Exercise description:
From the data, return each line holding the word "card".

━━ Data to use

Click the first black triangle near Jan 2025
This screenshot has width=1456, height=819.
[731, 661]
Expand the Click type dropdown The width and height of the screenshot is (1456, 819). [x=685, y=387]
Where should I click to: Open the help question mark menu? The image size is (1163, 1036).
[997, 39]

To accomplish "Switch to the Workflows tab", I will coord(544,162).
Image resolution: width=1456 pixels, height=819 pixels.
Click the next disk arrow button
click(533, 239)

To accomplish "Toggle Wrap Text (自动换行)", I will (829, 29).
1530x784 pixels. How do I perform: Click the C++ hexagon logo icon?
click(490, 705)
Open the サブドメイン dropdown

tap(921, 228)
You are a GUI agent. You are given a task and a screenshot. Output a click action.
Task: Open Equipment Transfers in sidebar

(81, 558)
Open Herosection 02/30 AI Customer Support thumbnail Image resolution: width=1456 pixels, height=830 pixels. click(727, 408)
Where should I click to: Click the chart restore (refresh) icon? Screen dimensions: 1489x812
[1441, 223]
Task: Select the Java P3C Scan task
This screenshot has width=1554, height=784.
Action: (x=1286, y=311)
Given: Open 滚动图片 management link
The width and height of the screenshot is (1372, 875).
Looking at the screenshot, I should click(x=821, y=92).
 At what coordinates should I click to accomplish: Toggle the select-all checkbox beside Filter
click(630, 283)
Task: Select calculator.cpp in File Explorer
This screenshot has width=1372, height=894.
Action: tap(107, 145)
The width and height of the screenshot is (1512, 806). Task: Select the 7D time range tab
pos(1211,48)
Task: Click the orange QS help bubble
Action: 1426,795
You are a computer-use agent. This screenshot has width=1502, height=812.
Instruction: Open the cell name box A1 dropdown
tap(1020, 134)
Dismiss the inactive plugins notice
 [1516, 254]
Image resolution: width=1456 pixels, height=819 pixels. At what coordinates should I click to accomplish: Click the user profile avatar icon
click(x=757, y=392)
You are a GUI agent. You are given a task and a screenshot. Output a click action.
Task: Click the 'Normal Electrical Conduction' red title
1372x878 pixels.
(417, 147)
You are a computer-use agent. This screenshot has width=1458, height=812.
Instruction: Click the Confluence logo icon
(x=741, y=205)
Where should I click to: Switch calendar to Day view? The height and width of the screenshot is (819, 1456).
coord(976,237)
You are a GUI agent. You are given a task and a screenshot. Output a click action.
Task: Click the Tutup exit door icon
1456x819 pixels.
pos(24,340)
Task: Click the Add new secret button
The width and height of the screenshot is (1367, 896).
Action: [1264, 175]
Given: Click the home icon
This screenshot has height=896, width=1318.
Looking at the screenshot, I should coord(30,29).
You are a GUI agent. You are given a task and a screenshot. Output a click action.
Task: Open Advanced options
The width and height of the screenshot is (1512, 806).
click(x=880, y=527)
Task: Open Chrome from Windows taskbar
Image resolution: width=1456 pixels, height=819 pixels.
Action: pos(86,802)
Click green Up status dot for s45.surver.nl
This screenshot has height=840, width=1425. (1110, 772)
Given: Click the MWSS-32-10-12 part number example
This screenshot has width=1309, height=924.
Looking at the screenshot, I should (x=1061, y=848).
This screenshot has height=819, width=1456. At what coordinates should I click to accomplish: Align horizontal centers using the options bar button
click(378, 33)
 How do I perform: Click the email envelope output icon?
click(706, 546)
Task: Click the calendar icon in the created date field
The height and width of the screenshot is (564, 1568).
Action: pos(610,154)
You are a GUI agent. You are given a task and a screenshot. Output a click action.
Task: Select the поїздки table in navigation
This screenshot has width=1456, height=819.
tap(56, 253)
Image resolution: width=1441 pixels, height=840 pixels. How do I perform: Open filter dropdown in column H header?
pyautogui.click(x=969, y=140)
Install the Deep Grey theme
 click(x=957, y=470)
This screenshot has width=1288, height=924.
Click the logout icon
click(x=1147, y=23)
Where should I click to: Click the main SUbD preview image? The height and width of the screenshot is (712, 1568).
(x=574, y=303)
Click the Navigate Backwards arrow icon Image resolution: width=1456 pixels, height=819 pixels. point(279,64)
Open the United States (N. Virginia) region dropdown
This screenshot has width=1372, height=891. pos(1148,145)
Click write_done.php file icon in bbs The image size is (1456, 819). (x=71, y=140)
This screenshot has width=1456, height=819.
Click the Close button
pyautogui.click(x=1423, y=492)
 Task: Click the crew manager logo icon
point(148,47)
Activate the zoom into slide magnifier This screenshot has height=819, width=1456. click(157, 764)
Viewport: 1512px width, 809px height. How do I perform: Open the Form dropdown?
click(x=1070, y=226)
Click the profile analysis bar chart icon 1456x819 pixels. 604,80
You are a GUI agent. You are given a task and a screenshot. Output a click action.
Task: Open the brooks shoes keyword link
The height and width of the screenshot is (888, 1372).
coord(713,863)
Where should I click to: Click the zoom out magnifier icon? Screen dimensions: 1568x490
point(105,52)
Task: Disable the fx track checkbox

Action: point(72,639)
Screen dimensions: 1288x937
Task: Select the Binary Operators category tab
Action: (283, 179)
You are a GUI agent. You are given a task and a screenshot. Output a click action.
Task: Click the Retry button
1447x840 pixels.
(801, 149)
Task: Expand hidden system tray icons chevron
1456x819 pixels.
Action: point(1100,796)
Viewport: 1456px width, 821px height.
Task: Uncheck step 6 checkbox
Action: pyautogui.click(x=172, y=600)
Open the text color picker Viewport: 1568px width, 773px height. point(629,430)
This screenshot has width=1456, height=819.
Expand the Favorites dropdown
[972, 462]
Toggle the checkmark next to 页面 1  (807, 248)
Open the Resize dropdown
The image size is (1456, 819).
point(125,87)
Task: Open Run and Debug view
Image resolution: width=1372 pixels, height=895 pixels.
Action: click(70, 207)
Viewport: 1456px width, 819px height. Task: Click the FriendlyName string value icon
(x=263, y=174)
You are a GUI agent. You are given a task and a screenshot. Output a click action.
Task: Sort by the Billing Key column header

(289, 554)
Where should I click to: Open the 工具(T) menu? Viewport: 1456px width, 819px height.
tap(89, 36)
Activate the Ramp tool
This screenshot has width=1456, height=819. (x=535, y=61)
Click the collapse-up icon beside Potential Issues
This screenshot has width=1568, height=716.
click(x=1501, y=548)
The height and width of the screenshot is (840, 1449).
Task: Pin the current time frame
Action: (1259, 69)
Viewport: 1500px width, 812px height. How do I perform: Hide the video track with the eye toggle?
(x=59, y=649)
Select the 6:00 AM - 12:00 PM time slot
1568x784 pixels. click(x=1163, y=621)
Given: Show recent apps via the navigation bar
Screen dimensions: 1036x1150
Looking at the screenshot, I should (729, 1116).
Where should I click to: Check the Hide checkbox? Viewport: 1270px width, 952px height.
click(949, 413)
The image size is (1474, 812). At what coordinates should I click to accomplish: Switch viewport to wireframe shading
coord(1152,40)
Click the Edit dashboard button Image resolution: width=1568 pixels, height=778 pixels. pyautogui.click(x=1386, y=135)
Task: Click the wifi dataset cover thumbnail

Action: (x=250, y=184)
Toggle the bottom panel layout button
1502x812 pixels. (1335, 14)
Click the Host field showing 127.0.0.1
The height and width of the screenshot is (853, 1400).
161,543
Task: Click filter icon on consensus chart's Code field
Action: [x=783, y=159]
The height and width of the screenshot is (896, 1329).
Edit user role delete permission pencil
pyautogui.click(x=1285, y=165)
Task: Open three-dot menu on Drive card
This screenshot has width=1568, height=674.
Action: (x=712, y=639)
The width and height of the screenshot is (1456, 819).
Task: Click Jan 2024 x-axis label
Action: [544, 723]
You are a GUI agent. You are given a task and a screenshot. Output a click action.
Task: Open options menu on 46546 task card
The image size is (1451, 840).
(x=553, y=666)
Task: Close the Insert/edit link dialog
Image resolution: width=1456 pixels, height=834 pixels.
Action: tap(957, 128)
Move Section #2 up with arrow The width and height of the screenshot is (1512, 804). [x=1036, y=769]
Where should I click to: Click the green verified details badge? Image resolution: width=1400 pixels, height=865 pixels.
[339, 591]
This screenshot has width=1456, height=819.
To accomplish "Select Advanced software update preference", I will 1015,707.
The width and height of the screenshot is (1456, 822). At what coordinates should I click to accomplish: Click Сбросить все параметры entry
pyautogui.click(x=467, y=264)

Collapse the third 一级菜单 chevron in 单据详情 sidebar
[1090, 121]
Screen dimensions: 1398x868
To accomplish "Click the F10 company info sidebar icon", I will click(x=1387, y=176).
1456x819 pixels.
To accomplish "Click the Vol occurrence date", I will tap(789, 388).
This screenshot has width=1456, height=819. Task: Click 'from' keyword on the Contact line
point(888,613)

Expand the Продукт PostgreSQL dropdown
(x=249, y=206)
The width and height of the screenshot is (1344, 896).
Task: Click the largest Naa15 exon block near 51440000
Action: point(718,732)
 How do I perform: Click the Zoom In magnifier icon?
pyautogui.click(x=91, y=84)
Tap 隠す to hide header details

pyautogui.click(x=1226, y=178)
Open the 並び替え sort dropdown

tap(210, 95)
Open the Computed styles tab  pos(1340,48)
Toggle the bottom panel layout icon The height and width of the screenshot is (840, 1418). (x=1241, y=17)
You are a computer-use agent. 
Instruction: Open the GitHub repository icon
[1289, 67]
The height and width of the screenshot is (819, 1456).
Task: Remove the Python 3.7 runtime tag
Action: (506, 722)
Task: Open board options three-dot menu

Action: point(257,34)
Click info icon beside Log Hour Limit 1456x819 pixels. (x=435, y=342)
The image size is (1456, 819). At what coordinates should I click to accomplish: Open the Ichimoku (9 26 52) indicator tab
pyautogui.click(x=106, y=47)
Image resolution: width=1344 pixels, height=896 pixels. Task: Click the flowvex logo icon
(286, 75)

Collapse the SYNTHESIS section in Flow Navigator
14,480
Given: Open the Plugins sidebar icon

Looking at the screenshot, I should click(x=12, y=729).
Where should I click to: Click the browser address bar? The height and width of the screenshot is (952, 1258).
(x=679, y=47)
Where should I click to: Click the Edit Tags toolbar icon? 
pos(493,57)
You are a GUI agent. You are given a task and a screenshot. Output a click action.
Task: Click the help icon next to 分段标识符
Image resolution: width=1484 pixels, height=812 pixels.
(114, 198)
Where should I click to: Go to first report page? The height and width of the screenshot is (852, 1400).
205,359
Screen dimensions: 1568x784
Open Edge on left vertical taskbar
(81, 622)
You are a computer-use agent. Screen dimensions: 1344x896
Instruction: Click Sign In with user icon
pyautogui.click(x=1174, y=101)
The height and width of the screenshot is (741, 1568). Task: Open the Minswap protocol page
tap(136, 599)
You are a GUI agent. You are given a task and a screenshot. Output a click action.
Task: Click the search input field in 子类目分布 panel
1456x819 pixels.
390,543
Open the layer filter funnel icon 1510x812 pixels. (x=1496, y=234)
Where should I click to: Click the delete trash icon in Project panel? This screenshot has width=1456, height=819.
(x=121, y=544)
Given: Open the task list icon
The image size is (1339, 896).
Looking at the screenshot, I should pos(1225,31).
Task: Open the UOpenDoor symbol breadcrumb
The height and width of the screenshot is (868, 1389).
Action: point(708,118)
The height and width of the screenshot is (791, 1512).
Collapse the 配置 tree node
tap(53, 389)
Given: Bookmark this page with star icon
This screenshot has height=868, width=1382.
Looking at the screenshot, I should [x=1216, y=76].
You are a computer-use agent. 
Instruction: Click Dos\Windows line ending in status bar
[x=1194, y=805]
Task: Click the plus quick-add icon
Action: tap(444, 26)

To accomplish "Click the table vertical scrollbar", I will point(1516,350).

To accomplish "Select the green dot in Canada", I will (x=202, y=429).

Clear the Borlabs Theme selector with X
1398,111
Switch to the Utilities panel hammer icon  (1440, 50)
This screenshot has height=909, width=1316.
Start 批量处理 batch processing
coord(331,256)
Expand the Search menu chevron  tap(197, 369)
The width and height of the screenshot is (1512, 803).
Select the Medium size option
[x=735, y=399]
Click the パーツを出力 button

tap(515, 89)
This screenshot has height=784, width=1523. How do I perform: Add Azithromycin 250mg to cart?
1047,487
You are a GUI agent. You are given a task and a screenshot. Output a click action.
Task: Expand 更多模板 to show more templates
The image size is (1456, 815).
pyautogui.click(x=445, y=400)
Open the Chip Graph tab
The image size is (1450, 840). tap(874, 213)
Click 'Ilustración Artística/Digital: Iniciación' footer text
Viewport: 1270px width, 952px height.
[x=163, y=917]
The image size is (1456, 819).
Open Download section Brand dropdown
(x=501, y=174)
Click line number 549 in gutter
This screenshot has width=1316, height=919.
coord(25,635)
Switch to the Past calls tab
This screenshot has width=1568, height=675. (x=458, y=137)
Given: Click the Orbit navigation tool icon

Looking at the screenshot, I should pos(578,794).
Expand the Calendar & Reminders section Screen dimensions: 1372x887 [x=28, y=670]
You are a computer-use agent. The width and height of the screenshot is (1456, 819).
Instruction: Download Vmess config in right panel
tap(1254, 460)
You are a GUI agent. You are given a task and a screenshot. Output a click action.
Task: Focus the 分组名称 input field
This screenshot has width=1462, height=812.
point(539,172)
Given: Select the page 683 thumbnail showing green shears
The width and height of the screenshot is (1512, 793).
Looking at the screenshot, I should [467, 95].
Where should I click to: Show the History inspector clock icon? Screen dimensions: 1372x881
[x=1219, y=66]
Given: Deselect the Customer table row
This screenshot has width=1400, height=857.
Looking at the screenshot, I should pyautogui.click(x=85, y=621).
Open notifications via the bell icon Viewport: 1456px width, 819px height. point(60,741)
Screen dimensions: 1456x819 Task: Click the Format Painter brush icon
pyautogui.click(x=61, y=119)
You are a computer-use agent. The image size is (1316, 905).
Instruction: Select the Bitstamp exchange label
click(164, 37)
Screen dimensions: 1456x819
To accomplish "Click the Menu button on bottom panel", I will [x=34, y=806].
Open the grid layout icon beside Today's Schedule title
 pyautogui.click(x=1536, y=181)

━━━━

Reply to the exercise:
Task: Open three-dot menu on Drive card
Task: Open options menu on 46546 task card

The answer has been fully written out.